● **EXERCISE REQUIREMENTS**
Copy the listing below line for line, starting at the line that contains "This screenshot has height=809, width=857." and stopping after the line that contains "point(11,68)". Include both of those lines.

[Begin INPUT FOR THIS TASK]

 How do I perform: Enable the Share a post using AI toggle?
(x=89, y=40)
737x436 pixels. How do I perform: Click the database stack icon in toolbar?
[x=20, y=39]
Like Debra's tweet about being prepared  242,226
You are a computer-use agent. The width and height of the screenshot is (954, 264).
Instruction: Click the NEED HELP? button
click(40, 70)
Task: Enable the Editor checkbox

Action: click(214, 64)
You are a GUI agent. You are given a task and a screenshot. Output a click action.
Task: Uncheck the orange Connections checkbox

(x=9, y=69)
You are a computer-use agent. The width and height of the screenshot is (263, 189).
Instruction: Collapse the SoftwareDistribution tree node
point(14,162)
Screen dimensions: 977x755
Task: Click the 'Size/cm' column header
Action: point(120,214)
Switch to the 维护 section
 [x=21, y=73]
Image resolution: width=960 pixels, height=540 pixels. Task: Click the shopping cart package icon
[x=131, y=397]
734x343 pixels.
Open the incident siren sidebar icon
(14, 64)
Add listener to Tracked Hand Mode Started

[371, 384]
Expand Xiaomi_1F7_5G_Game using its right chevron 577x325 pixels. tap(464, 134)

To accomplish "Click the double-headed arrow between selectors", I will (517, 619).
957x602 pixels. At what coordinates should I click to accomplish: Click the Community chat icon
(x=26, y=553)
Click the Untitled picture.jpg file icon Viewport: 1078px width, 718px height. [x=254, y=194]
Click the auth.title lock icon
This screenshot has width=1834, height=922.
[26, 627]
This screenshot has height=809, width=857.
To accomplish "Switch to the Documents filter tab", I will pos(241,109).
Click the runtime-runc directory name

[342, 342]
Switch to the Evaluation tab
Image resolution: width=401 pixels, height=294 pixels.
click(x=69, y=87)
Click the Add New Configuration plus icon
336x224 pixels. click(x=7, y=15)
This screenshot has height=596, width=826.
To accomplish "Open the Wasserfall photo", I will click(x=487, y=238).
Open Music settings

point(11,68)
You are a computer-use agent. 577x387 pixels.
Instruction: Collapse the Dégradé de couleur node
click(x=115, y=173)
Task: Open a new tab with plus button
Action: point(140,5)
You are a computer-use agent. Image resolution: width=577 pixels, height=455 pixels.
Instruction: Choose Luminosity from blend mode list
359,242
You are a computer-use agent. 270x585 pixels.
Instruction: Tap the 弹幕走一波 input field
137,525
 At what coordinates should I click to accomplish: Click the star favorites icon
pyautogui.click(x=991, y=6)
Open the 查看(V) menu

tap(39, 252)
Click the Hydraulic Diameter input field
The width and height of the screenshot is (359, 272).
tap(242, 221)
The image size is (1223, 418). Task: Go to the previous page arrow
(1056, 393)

[End INPUT FOR THIS TASK]

● **SOLUTION**
This screenshot has height=809, width=857.
To accomplish "Switch to the Documents filter tab", I will pos(241,109).
Click the runtime-runc directory name

[342, 342]
Switch to the Evaluation tab
Image resolution: width=401 pixels, height=294 pixels.
click(x=69, y=87)
Click the Add New Configuration plus icon
336x224 pixels. click(x=7, y=15)
This screenshot has height=596, width=826.
To accomplish "Open the Wasserfall photo", I will click(x=487, y=238).
Open Music settings

point(11,68)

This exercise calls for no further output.